Mientras más leía los comentarios, más molesta estaba. Sentía que debía dar mi opinión respecto al tema, no podía creer que se enjuiciara tanto a una mujer por el hecho de no depilarse o de “sacarse el bigote”, así que también di comentario y puse algo como: “¿Quién dijo que la mujer debía depilarse? Al hombre nadie le critica el que use barba o bigote, no entiendo por qué a él no se le trata de asqueroso, si igual tiene pelos. La mujer debería decidir si quiere depilarse o no, está en todo su derecho y no debería de ser enjuiciada por eso, ni mucho menos discriminada. No entiendo como algo natural del cuerpo, puede desvalorizar tanto a una persona.” Hecho mi comentario, obtuve casi cuatrocientos “me gusta” de apoyo, comentarios de apoyo tanto de hombres como de mujeres, pero también gané comentarios en contra. Al final por defender a “la otaku” terminé siendo yo insultada, me decían cosas como “peluda detectada”, “apuesto que ésta mina está toda peluda”, “feminazi” y muchos otros insultos mencionando lo peluda que yo era, solo por dar tal opinión. Yo obviamente me sentí molesta, pero ni siquiera me digné a defenderme porque me di cuenta de que perdería el tiempo. Lo que más llamó mi atención es que si bien los hombres me escribían cosas, había mujeres que también lo hacían. Ambos se unían prácticamente para molestarme.

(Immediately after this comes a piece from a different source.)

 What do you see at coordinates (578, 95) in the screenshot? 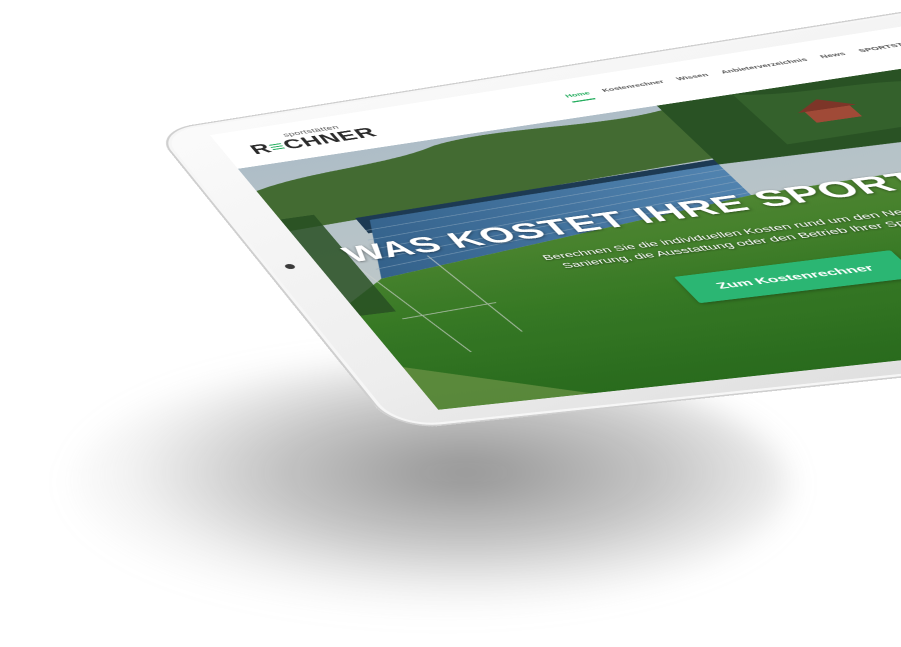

En la sociedad actual, se crítica mucho que la mujer no se depile. Pero esta crítica, no proviene solo de los hombres, sino que también de las mismas mujeres.  Estamos acostumbrados a que la mujer no tenga pelos, donde sí debería tenerlos naturalmente. Por lo que al encontrarnos, como sociedad, con una mujer que decide dar el paso de no depilarse, la enjuiciamos, la discriminamos y la hacemos sentir como bichos raros. El hecho de tratar de asquerosa a una mujer debido a sus pelos y a un hombre no, es un prejuicio que la sociedad debe abandonar. Las personas deben dejar que los demás sean libres en sus decisiones, en especial sobre la naturalidad del cuerpo mismo.